Etches asking province to put Ottawa into grey-lockdown zone

·3 min read
Erin Connolly wears a mask while looking at clothes at Trailhead in Kingston, Ont., Feb. 10, 2021. Unlike the winter shutdown, retail shops can stay open in grey zones. (Lars Hagberg/Canadian Press - image credit)
Erin Connolly wears a mask while looking at clothes at Trailhead in Kingston, Ont., Feb. 10, 2021. Unlike the winter shutdown, retail shops can stay open in grey zones. (Lars Hagberg/Canadian Press - image credit)

Ottawa's medical officer of health has asked the province for the city to move into a grey-lockdown zone before the Easter long weekend, after a recent surge in COVID-19 cases.

Dr. Vera Etches made the comments in a news conference Wednesday afternoon as the city's key COVID-19 indicators are well in the red on the province's colour-coded pandemic scale, and are continuing to rise.

"We have consistently seen with holiday weekends that they're followed with a bump up in the number of people testing positive," she said. "I'm asking people to do their part."

If COVID-19 levels are not brought under control, the city will see stronger lockdowns, she said.

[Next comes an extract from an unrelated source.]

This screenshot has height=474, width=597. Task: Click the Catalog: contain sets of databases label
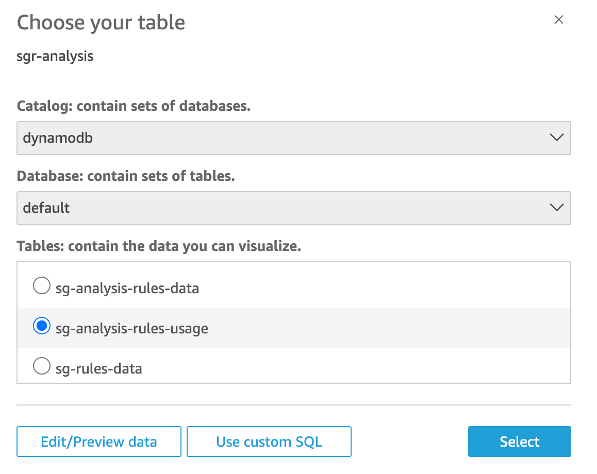(134, 106)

With a rise in cases of variants of concern, Etches said outdoor sports and gatherings are not immune from transmitting COVID-19.

She said people need to stop dining indoors with people outside their household, not to have outdoor barbecues with people outside their household, and not gather with friends or extended family over the long weekend.

Etches said she understands businesses can be negatively impacted if they aren't given sufficient notice about greater restrictions, and has been working with local business groups to ensure businesses know a move to grey is likely coming.

Stronger restrictions

Going grey means no indoor gatherings, except with members of the same household. Physically-distanced outdoor gatherings can't be larger than 10 people.

Indoor dining in restaurants is also banned and they must stop serving alcohol by 9 p.m. ET and close by 10 p.m. Patios can stay open in grey, but only people who live together can sit together.

Religious services, weddings and funerals are limited to 15 per cent of indoor capacity and a maximum of 50 people outdoors. Drive-in services are allowed.

Another aspect that's different from the winter shutdown is that in-person shopping is still allowed for all businesses, but supermarkets and pharmacies are limited to half capacity, and all other stores can be only 25 per cent full.

Personal-care services can open in grey zones at a maximum of 25 per cent capacity or five people, whichever is less, as of April 12.

Most indoor and outdoor sports facilities and gyms must also close. Some are allowed to stay open for day camps and child care.

As of late March, outdoor fitness classes can host a maximum of 10 people if the space allows for distancing.

Not ruling out stronger measures

Etches suggested the restrictions under the grey zone may not be strong enough to prevent the surge in infections the city is seeing.

"What is permissible is one thing, but what is desirable, what will protect each other, what will protect yourself from these asymptomatic transmissions that occur with the variants, it really is the basics of keeping distance between people who don't live with you and using a mask to add that barrier," she said.

A pair in masks walks in downtown Ottawa in March 2021.
A pair in masks walks in downtown Ottawa in March 2021.(Brian Morris/CBC)

She said she wouldn't rule out stronger local restrictions if the situation doesn't improve and infection rates outpace vaccinations in the city.

"We will get to better protection from vaccines [but] there's too much damage to be done if we let COVID run wild before then."

Schools to remain open

Despite a number of outbreaks at schools across the city and "significant' numbers of school-age children testing positive for the illness, Etches said she is advocating for schools to remain open.

"If we can bring the COVID levels down in the community, that is essential for schools to manage," she said.

The chief of staff of the local children's hospital echoed Etches's comments at Wednesday's news conference.

"Schools should be the last things to close and the first to open," said Dr. Lindy Samson, CHEO's chief medical officer.